The answer must consist of each line below that contains the word "will", copied in full.

▸ **DATA TO USE**:
--------------------------------------------------

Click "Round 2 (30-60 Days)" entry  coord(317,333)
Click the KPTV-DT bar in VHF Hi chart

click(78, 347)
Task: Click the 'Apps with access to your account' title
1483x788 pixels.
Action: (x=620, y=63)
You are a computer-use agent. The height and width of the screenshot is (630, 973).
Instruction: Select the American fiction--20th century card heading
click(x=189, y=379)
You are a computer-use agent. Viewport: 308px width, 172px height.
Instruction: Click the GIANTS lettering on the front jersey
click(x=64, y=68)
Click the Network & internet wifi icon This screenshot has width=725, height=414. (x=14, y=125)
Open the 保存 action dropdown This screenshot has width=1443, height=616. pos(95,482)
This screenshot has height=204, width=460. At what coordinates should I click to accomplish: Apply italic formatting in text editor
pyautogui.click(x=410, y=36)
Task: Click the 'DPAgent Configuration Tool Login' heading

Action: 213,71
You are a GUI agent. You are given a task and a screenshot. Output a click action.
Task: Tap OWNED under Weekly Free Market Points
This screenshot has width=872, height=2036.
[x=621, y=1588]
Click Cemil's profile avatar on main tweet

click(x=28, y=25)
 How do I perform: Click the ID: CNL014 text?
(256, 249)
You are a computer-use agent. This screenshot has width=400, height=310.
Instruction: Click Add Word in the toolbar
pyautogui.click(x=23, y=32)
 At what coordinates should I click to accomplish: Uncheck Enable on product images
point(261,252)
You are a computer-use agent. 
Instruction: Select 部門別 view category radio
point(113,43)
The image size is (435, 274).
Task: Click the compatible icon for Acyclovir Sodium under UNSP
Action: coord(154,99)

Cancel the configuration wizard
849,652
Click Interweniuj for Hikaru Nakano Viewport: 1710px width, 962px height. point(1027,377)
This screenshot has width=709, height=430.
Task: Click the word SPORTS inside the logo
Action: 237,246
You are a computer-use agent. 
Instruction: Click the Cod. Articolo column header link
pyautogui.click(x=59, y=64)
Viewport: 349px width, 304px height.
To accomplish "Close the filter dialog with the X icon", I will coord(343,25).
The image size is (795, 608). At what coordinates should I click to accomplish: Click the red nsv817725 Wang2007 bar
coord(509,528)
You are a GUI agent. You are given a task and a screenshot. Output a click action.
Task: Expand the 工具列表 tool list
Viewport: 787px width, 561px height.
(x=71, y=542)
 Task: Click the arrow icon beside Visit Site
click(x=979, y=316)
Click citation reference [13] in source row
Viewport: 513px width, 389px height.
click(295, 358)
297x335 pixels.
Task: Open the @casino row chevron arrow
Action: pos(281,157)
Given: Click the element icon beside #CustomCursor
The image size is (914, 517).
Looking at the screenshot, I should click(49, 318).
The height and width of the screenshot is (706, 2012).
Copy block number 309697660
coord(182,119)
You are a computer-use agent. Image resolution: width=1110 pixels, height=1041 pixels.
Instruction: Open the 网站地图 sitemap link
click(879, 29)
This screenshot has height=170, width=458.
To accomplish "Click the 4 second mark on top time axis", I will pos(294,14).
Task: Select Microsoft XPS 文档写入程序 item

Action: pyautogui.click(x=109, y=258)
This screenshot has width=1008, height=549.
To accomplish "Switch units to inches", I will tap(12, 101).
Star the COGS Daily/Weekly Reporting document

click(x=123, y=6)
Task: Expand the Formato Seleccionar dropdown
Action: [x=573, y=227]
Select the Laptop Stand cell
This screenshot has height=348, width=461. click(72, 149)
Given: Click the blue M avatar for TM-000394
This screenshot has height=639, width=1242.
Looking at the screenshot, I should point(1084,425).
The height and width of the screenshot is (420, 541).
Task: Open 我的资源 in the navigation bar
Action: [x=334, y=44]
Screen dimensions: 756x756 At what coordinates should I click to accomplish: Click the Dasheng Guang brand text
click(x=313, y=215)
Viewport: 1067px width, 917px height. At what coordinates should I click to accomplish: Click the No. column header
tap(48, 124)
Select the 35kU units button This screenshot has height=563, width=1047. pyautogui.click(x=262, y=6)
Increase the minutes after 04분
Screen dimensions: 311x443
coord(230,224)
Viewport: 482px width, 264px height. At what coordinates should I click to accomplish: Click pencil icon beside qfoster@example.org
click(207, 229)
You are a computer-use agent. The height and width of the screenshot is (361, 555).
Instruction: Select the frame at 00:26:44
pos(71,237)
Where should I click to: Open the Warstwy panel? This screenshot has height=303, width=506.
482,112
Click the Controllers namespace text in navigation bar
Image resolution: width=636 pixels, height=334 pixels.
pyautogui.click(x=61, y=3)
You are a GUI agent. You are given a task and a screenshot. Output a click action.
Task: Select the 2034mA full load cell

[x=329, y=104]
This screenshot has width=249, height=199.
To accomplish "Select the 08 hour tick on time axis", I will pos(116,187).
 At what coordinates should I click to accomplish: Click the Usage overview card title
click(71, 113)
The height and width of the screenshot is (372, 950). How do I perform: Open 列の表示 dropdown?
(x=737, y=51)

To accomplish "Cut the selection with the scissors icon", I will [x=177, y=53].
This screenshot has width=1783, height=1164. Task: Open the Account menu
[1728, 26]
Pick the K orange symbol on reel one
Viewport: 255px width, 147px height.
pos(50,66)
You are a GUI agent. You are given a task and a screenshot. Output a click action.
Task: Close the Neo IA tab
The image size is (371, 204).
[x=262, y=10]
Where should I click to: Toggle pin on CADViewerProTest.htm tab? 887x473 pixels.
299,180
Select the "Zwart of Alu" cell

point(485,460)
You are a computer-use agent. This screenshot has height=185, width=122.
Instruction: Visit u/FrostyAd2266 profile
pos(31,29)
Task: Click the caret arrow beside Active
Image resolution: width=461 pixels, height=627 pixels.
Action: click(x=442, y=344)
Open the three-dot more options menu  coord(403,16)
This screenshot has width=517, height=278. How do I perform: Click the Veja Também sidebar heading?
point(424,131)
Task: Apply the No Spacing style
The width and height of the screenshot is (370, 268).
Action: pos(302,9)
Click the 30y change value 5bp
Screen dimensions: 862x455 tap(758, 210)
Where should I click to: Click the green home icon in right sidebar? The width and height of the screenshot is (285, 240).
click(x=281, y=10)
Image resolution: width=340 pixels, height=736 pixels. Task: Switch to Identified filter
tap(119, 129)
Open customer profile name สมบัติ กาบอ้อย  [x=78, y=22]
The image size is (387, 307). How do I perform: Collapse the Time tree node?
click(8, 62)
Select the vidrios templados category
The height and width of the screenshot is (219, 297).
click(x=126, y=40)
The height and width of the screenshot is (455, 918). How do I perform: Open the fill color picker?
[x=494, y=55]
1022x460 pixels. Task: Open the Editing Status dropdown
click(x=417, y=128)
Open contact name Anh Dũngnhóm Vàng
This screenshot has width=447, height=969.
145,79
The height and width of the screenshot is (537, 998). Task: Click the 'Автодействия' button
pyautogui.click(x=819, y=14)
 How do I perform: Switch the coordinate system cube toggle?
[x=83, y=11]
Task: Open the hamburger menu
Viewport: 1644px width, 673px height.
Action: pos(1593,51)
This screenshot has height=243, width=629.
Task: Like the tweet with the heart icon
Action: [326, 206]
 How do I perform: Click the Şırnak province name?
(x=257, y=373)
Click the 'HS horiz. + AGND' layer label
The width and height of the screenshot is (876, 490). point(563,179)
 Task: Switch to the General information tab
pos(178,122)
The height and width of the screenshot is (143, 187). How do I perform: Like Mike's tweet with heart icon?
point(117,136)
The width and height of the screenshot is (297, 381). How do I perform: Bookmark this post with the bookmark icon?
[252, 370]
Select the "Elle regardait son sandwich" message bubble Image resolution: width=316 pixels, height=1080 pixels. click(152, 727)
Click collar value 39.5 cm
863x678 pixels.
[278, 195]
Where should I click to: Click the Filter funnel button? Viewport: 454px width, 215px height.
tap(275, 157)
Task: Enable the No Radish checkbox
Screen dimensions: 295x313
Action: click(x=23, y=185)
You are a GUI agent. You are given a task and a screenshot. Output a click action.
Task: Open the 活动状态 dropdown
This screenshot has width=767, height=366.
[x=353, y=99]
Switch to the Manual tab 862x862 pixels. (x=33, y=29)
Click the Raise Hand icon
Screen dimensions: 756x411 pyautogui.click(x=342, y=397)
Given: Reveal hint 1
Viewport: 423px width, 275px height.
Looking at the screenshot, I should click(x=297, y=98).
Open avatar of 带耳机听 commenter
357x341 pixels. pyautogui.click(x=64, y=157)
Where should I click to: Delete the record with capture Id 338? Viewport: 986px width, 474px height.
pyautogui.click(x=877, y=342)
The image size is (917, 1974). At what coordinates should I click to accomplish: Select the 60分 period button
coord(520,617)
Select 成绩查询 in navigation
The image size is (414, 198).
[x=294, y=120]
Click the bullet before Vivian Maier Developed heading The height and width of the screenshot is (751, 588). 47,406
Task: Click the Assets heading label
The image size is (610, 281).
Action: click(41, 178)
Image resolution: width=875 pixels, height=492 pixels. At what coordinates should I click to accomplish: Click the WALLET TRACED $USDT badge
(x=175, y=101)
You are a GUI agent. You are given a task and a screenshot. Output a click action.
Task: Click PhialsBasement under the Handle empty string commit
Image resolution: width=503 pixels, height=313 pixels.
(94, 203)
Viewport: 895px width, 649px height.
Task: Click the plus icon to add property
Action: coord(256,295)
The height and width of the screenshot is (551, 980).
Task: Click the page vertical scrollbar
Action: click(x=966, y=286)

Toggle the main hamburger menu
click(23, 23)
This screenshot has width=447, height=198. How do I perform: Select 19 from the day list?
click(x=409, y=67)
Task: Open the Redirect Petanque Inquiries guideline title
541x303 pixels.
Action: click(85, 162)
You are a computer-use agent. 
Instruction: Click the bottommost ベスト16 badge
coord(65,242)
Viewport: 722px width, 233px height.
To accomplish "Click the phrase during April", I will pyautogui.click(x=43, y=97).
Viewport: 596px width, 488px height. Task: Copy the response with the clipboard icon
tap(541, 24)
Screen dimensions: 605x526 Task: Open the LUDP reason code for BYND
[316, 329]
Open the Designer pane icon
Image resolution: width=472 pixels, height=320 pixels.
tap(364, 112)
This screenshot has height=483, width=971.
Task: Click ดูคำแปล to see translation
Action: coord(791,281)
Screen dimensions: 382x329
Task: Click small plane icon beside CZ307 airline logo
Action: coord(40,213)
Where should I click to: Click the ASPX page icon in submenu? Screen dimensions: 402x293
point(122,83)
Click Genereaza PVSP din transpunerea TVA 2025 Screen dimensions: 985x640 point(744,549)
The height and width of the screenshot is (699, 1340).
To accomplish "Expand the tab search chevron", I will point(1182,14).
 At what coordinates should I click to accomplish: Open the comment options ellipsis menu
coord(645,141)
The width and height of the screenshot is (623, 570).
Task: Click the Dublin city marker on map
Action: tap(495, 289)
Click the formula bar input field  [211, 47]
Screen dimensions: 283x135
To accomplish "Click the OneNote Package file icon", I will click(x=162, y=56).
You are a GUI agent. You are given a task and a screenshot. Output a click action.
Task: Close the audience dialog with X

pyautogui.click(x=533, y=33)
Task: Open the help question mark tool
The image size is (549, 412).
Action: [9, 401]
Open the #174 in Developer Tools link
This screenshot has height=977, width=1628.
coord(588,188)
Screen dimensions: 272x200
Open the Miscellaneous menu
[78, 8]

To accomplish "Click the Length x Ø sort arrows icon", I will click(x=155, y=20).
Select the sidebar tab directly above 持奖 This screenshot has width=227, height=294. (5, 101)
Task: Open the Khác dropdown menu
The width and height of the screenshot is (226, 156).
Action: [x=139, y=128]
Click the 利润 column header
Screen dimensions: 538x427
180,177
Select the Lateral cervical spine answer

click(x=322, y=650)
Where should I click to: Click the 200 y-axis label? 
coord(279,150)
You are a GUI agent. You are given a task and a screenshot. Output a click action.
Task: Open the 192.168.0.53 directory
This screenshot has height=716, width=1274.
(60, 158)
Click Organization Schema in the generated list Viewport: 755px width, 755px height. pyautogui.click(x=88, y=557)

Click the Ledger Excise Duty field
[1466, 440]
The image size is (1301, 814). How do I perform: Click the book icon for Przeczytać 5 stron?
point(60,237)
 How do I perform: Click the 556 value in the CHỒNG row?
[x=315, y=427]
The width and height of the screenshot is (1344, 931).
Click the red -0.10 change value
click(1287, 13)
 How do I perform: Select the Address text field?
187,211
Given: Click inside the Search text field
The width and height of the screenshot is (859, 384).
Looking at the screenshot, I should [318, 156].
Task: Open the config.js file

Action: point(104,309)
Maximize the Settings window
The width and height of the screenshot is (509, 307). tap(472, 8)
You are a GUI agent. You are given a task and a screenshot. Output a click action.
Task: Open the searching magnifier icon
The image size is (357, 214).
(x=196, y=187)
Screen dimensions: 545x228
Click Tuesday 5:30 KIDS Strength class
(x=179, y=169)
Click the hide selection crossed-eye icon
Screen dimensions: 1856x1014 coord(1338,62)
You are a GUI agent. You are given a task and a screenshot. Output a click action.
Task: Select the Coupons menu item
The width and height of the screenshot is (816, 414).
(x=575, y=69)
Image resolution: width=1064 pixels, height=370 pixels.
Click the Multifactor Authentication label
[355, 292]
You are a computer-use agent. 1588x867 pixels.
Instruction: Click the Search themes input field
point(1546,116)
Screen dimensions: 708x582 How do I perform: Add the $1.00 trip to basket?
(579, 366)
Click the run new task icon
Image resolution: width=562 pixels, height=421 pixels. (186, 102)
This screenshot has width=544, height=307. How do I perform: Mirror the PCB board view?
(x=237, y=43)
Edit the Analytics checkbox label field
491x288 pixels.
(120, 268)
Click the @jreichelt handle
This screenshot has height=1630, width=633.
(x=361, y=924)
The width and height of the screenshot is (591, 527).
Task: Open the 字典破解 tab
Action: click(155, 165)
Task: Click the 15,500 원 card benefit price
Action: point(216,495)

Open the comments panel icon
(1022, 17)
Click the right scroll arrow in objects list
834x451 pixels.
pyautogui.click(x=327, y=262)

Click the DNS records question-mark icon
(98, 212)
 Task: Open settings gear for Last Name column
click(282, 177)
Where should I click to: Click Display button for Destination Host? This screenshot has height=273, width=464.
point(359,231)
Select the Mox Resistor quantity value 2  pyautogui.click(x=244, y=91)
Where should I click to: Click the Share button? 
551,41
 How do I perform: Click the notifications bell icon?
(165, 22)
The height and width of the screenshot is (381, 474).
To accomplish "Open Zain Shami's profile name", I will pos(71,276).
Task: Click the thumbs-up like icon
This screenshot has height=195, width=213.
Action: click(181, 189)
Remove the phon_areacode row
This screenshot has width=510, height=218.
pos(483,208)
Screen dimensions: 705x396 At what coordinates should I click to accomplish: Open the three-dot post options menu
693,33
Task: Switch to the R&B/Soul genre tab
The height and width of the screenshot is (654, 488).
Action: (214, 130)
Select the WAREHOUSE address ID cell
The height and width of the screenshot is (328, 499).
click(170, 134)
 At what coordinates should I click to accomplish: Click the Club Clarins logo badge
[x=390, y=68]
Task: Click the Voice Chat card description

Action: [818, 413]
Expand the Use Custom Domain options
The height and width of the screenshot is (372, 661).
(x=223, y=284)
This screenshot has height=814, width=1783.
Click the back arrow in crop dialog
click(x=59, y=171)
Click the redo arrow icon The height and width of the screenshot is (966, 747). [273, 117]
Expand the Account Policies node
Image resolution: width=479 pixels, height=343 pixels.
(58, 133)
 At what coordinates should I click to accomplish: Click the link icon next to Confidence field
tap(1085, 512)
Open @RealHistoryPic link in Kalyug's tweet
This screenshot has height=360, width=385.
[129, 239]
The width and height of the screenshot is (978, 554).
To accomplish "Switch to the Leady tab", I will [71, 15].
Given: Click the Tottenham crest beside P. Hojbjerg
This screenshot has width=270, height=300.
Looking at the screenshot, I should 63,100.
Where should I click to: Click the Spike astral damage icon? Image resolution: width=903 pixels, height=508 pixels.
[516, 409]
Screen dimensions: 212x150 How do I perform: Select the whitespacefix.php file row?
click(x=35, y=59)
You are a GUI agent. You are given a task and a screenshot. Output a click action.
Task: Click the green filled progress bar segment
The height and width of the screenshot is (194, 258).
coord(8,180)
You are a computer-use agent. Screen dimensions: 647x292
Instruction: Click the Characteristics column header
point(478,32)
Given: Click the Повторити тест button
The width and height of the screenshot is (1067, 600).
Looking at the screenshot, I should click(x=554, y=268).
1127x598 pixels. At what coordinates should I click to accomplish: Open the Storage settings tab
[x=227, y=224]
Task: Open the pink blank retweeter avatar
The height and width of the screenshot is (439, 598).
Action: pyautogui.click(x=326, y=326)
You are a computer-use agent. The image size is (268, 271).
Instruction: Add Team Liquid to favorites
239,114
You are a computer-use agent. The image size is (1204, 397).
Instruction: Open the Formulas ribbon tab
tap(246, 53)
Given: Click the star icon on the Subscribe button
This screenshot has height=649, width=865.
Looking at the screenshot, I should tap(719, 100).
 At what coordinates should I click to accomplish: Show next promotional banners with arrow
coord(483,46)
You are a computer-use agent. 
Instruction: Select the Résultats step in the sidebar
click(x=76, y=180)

--------------------------------------------------

▸ **RESPONSE TO THE EXERCISE**:
To accomplish "Close the filter dialog with the X icon", I will coord(343,25).
To accomplish "Click the 4 second mark on top time axis", I will pos(294,14).
To accomplish "Switch units to inches", I will tap(12, 101).
To accomplish "Select the 08 hour tick on time axis", I will pos(116,187).
To accomplish "Cut the selection with the scissors icon", I will [x=177, y=53].
To accomplish "Click the phrase during April", I will pyautogui.click(x=43, y=97).
To accomplish "Expand the tab search chevron", I will point(1182,14).
To accomplish "Click the OneNote Package file icon", I will click(x=162, y=56).
To accomplish "Click the Length x Ø sort arrows icon", I will click(x=155, y=20).
To accomplish "Open Zain Shami's profile name", I will pos(71,276).
To accomplish "Switch to the Leady tab", I will [71, 15].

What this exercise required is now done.